Delete multiple couchbase entities having common key pattern

2k Views Asked by At

I have a use case where I have to remove a subset of entities stored in couchbase, e.g. removing all entities with keys starting with "pii_". I am using NodeJS SDK but there is only one remove method which takes one key at a time: http://docs.couchbase.com/sdk-api/couchbase-node-client-2.0.0/Bucket.html#remove

In some cases thousands of entities need to be deleted and it takes very long time if I delete them one by one especially because I don't keep list of keys in my application.

2

There are 2 best solutions below

6
On BEST ANSWER

The best way to accomplish this is to create a Couchbase view by key and then range query over that view via your NodeJS code, making deletes on the results.

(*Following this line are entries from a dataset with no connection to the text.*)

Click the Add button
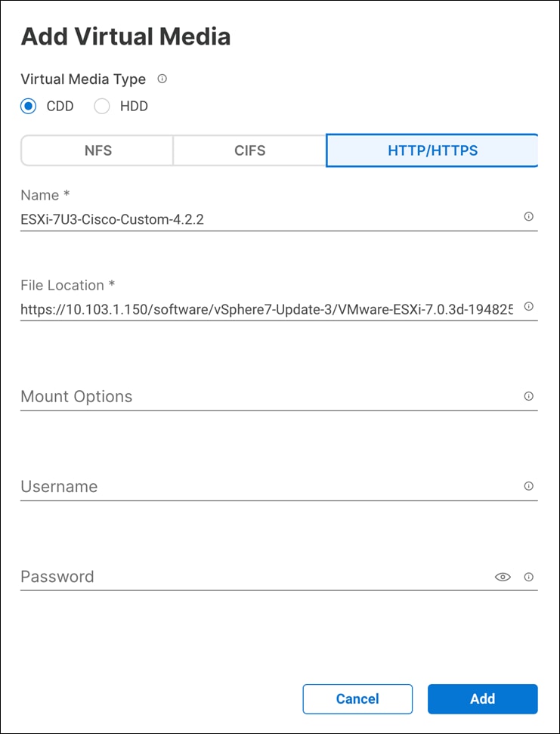The image size is (560, 734). click(x=482, y=698)
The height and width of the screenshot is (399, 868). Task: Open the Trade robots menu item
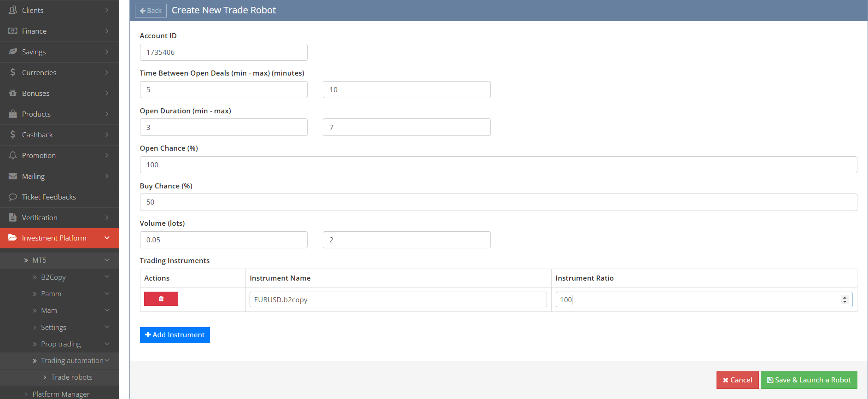pyautogui.click(x=71, y=377)
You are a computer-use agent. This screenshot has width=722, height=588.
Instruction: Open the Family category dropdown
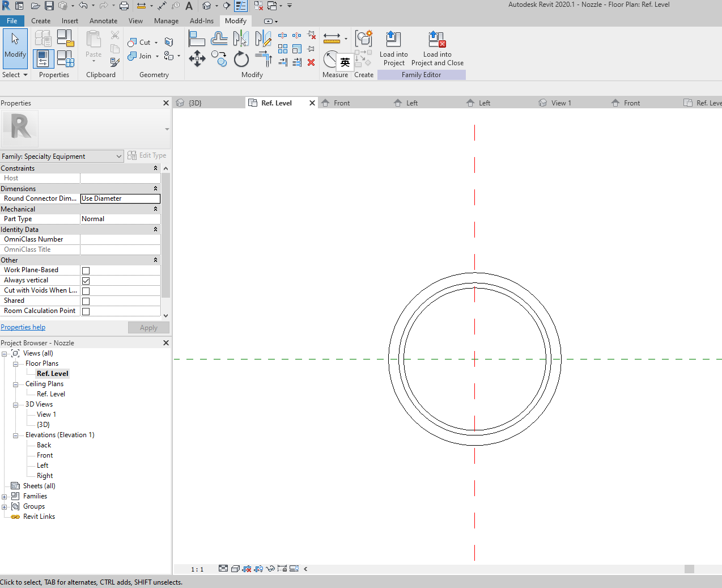pos(118,156)
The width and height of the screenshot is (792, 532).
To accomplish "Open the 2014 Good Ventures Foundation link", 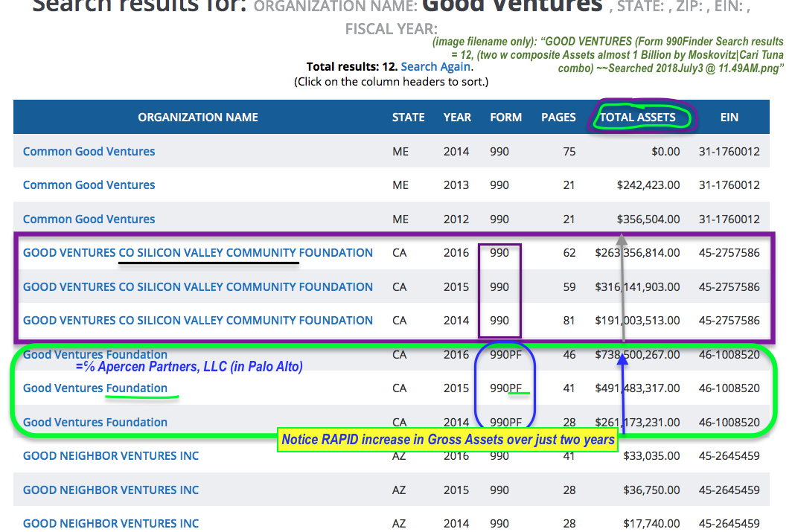I will [95, 422].
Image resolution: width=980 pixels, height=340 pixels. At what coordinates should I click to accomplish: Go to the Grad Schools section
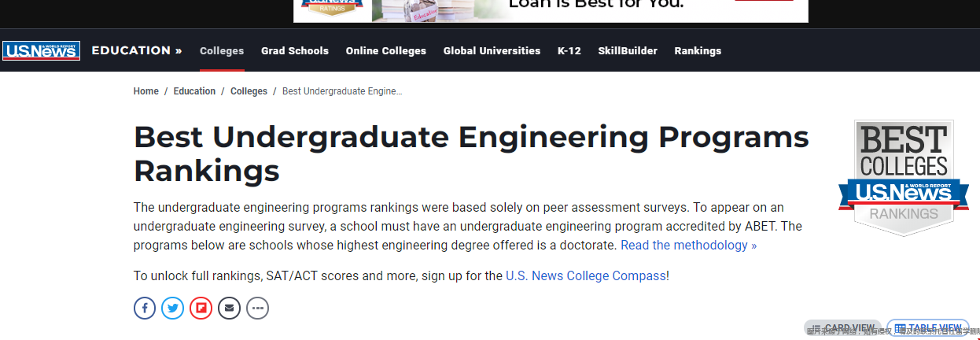[x=295, y=51]
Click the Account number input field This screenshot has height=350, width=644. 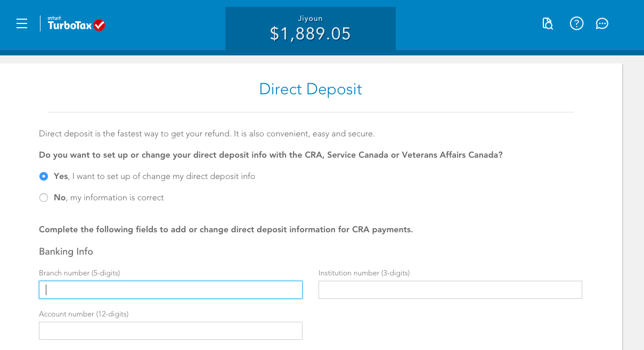[170, 331]
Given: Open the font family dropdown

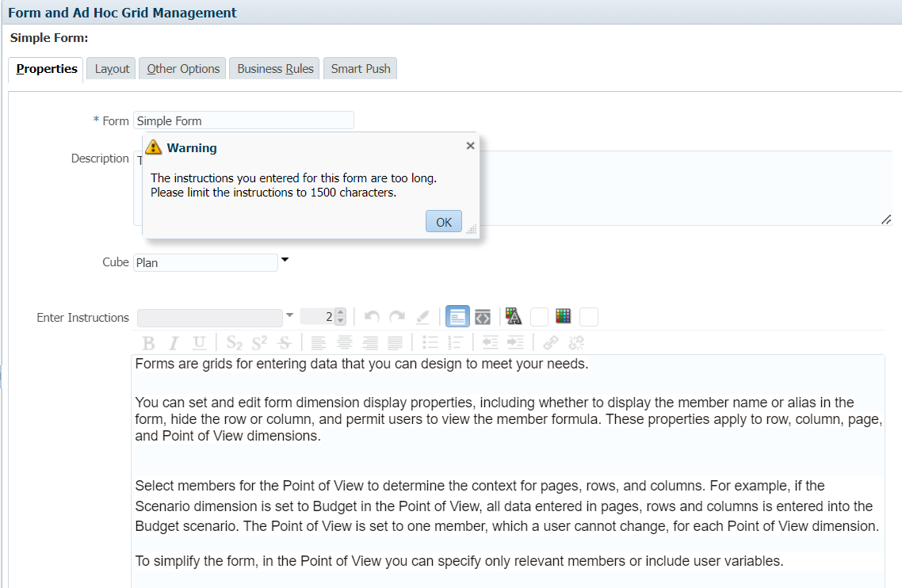Looking at the screenshot, I should 290,316.
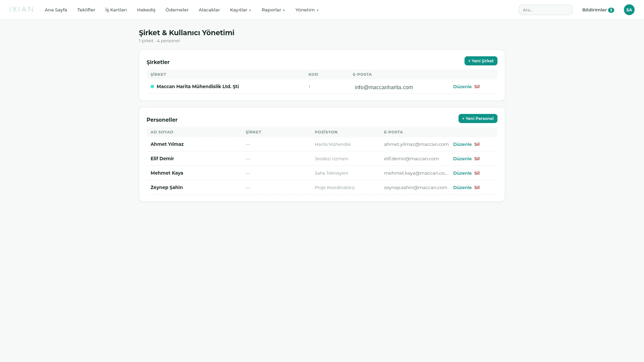Image resolution: width=644 pixels, height=362 pixels.
Task: Click the teal status dot beside Maccan Harita
Action: point(152,86)
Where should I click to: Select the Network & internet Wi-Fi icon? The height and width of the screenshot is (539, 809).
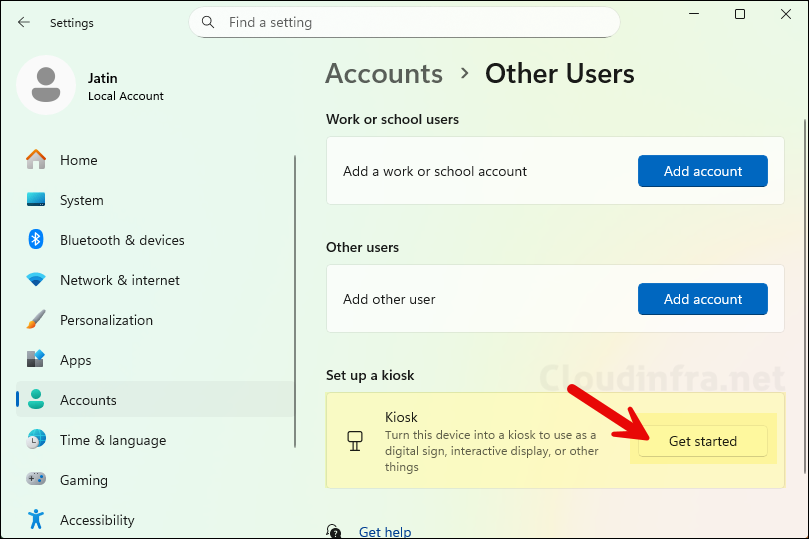coord(36,280)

For example, your Couchbase view could look like the following:

function(doc, meta) {
    emit(meta.id, null);
}

Then in your NodeJS code, you could have something that looks like this:

var couchbase = require('couchbase');
var ViewQuery = couchbase.ViewQuery;

var query = ViewQuery.from('designdoc', 'by_id');

query.range("pii_", "pii_" + "\u0000", false);

var myBucket = myCluster.openBucket();
myBucket.query(query, function(err, results) {
    for(i in results) {
        // Delete code in here
    }
});

Of course your Couchbase design document and view will be named differently than the example that I gave, but the important part is the ViewQuery.range function that was used.

All document ids prefixed with pii_ would be returned, in which case you can loop over them and start deleting.

Best,

0
On

I agree with the @ThinkFloyd when he saying: Delete on server should be delete on server, rather than requiring three steps like get data from server, iterate over it on client side and finally for each record fire delete on the server again.

In this regards, I think old fashioned RDBMS were better all you need to do is 'DELETE * from database where something=something'.

Fortunately, there is something similar to SQL is available in CouchBase called N1QL (pronounced nickle). I am not aware about JavaScript (and other language syntax) but this is how I did it in python.

Query to be used: DELETE from <bucketname> b where META(b).id LIKE "%"

    layer_name_prefix = cb_layer_key + "|" + "%"
    query = ""
    try:
        query = N1QLQuery('DELETE from `test-feature` b where META(b).id LIKE $1', layer_name_prefix)
        cb.n1ql_query(query).execute()
    except CouchbaseError, e:
        logger.exception(e)

To achieve the same thing: alternate query could be as below if you are storing 'type' and/or other meta data like 'parent_id'.

DELETE from <bucket_name> where type='Feature' and parent_id=8;

But I prefer to use first version of the query as it operates on key, and I believe Couchbase must have some internal indexes to operate/query faster on key (and other metadata).